Perimeter security solutions are like the walls of a fort: organisations have been trying to strengthen these proverbial walls, building them as tall as and as thick as possible, hoping to stop all intrusions.
But in reality, no matter how high the walls are, they still are not able to stop all intrusions, simply because many of the unknown threats actually loom from within the organisation.
As Sun Tzu said in The Art of War: "If you know the enemy and know yourself, you need not fear the result of a hundred battles. If you know yourself but not the enemy, for every victory gained you will also suffer a defeat. If you know neither the enemy nor yourself, you will succumb in every battle."
The best intelligence we have on potential threats is found directly at the endpoints – but this can be like finding a needle in a haystack given the vast reams of data involved. So how best can organisations manage these data mountains to gain a better insight into threats from within, and avoid succumbing to the battle?
The threat within
Known threats can be tracked and are typically blocked by antivirus software and firewalls, while security incident and event management or SIEM tools help to identify and flag potential threats. While these are necessary measures and can be effective in stopping some threats, they can only stop a threat once it has found its way beyond the ‘estate’. However, what about the threats that have already infiltrated the walls but which may go undetected for weeks or months? Although employees are often cited as "the weakest links", whether as a result of intentional behaviour (such as retaliation from a disgruntled employee) or accidental, when they inadvertently click on malicious links embedded in e-mails, threats may come from targeted attacks or spear phishing as well, and likely lurk concealed for a long period of time.
Finding the needle in a haystack
Organisations today generate large volumes of data. In fact, every day we create 2.5 quintillion bytes of data – this means that around 90% of the data in the world today has been created in the last two years alone. Every minute of every day, email users send 204,166,667 emails, Google receive over 2,000,000 search queries, and brand/organisations receive 34,722 likes on Facebook.
With the massive amount of endpoint data being generated, coupled with the fact that sophisticated cyber threats often bypass traditional perimeter security and target the rich data stores residing on endpoints and servers, many IT departments are left in the dark. How can organisations best aggregate data, find meaningful correlations, and more importantly, pinpoint and remediate risks? It can be like finding the proverbial needle in a haystack.
"Big Data" – what does it mean?
‘Big Data’ does not necessarily equal ‘Big Intelligence’. Data collection and preparation is a mammoth, time-consuming task. It is very laborious to collect a vast amount of unstructured data, and requires a deep understanding of the data sources, data models, and metadata to be able to cleanse the data for analysis.

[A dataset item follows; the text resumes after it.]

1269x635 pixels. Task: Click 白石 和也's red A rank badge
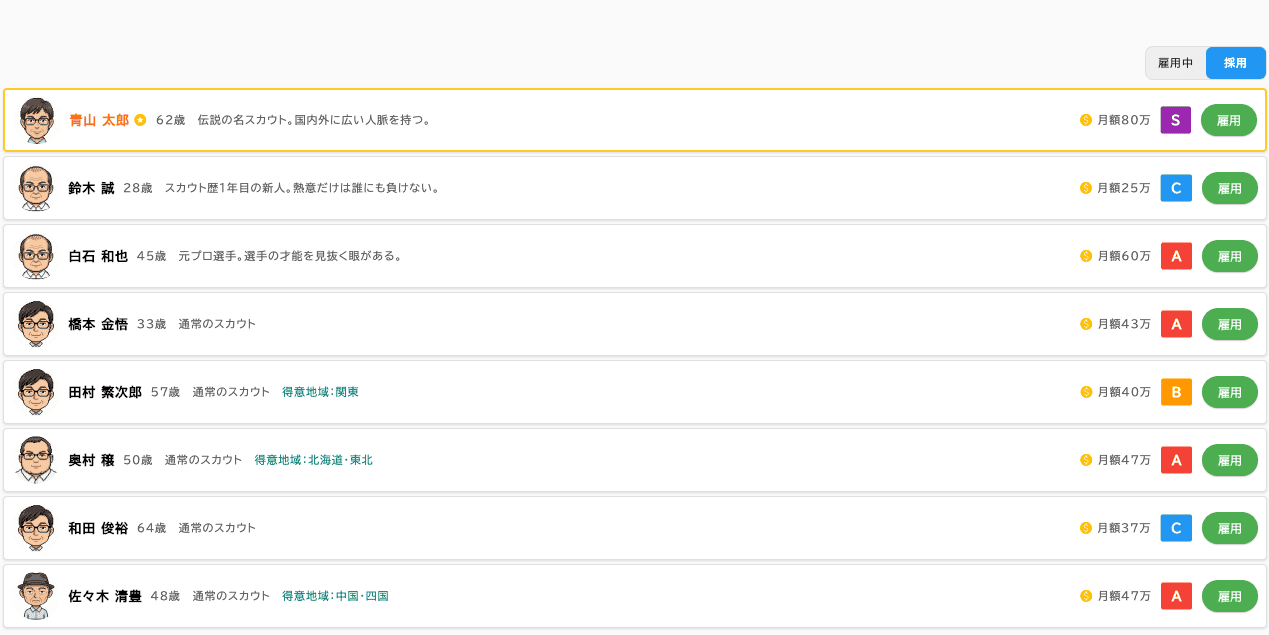(x=1175, y=256)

Further, specialist and experienced data engineers needed to gain meaningful insight from the data are scarce and often are not available to the security operations teams.

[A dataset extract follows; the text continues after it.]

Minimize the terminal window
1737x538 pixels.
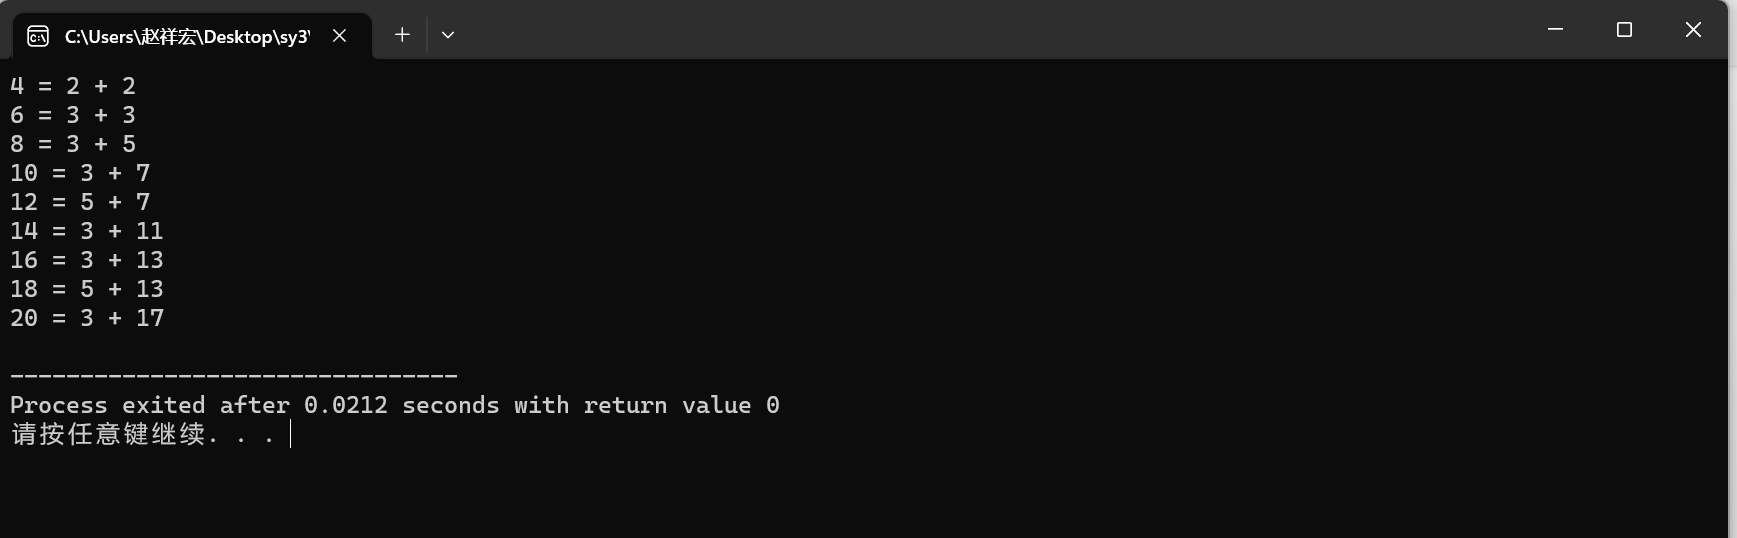tap(1555, 30)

However, once data has been put in place and cleansed, organisations will need to derive insights from these data, using predictive analytics and machine learning statistical models, such as the logistic regression "Naïve-Baysian classifier", where "k- means clustering" for example. However, non-technical stakeholders will struggle to comprehend what this entails and how this translates into reputational and/or financial damage.
Satellite view of Data
Forget the dashboard. Organisations need to zoom out much further than that to analyse Big Data and find correlations within disparate data sets that may indicate security risks. Big Data Analytics can be applied to the mountains of the data generated. This will help provide organisations with better insight into endpoint activity and thus help them get through the ‘noise’ to gain a big picture view to improve security risks and threats. Consider the following:
1. Typically, due to resource constraints, organisations generally sample smaller data sets, but must be mindful of the data sample sizes, to ensure the tests performed can generate statistically significant results. However, the tests would be more useful if they were able to look at the entire data population to gain a holistic assessment.

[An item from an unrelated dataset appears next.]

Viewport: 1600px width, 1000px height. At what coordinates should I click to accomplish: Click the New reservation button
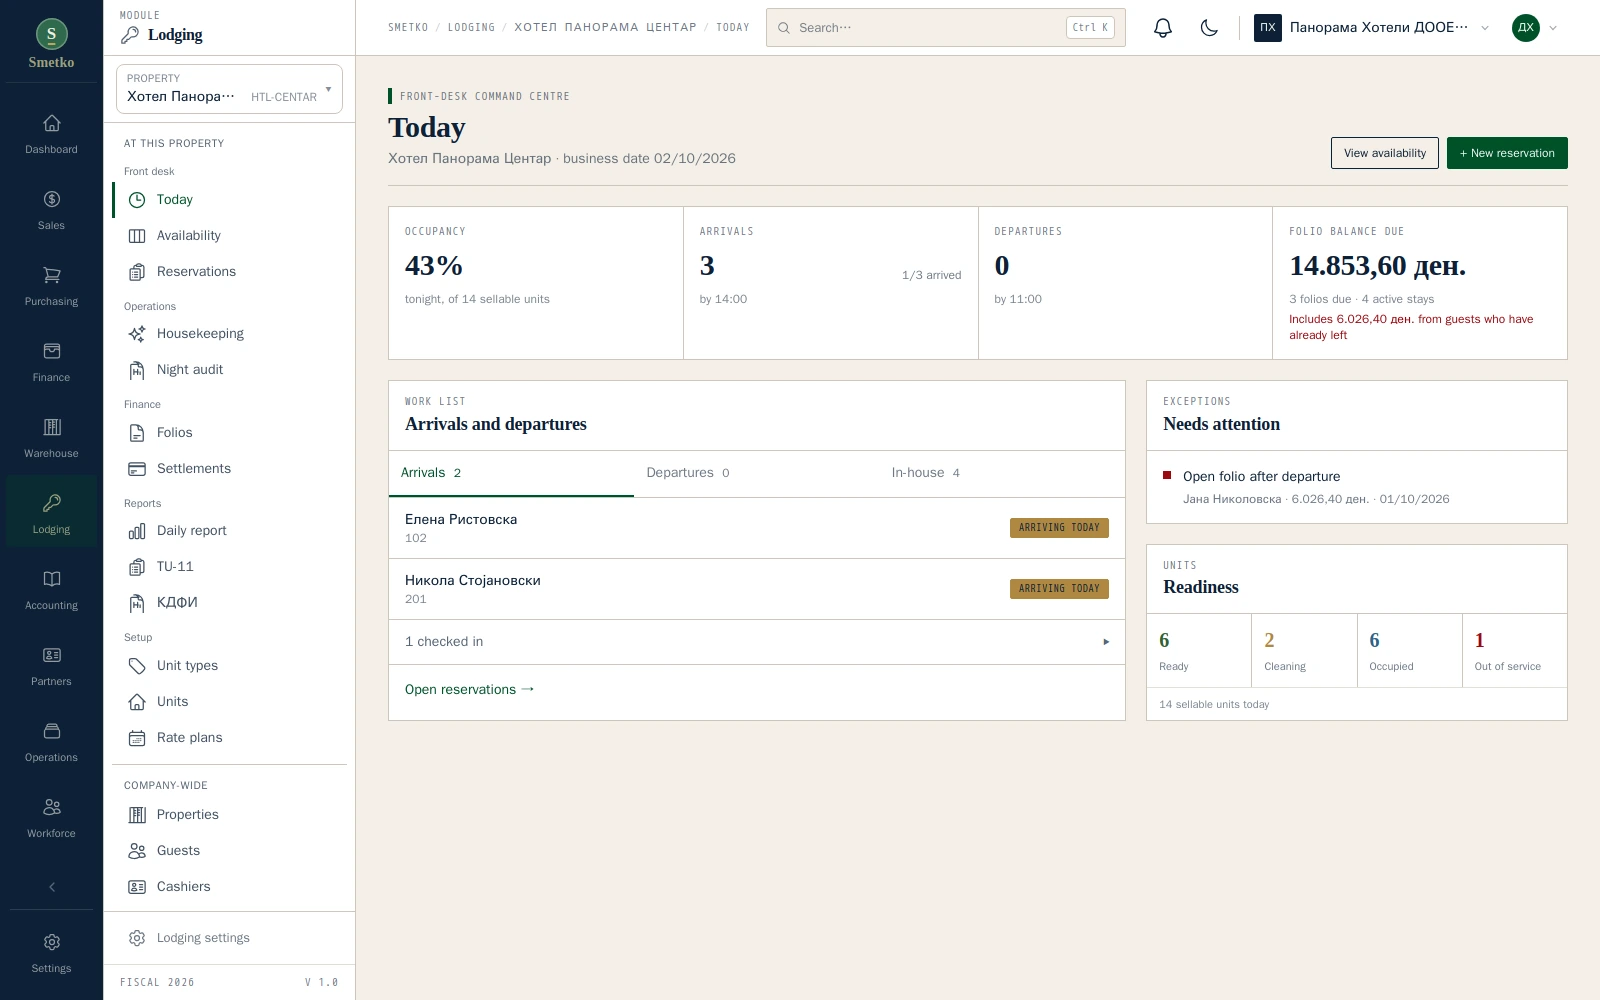pyautogui.click(x=1507, y=153)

2. To gain intelligence and insights in an organisation’s security posture, IT departments should not only inspect machine logs, network packets, and end-user activity to perform Big Data Analytics, but also investigate encrypted data, slack space, registry and RAM on the kernel level. Although extremely difficult to obtain, this is important because it avoids making false assessments by analysing information from compromised operating systems.
3. How can organisations spot an anomaly when they don’t know what "normal" is? One of the critical dimensions of security intelligence is to be able to determine a baseline of normal activities over a period of time. Cases such as sudden spikes of unique processes running across the endpoints could then indicate something that requires further investigation, but it may not be visible as "anomalous behaviour" unless it was tracked over a period of time.
4. Verizon’s 2013 Data Breach Investigations Report revealed that approximately 70% of cyber breaches go completely undetected by organisations’ security teams, and are instead discovered by external parties like the authorities, FBI, or even the attackers themselves. Revenue and time losses aside, such publicly known cyber breaches have a huge impact on the affected organisation’s reputation.
To obtain insights into unknown threats, organisations typically focused on log files or network packets. However, this approach alone is no longer sufficient to detect the anomalous behaviour of new and unknown threats. Today, organisations need a complete security intelligence solution that leverages endpoint analytics to produce a clear picture of security risk and exposure to unknown threats before they do irreparable damage to the business.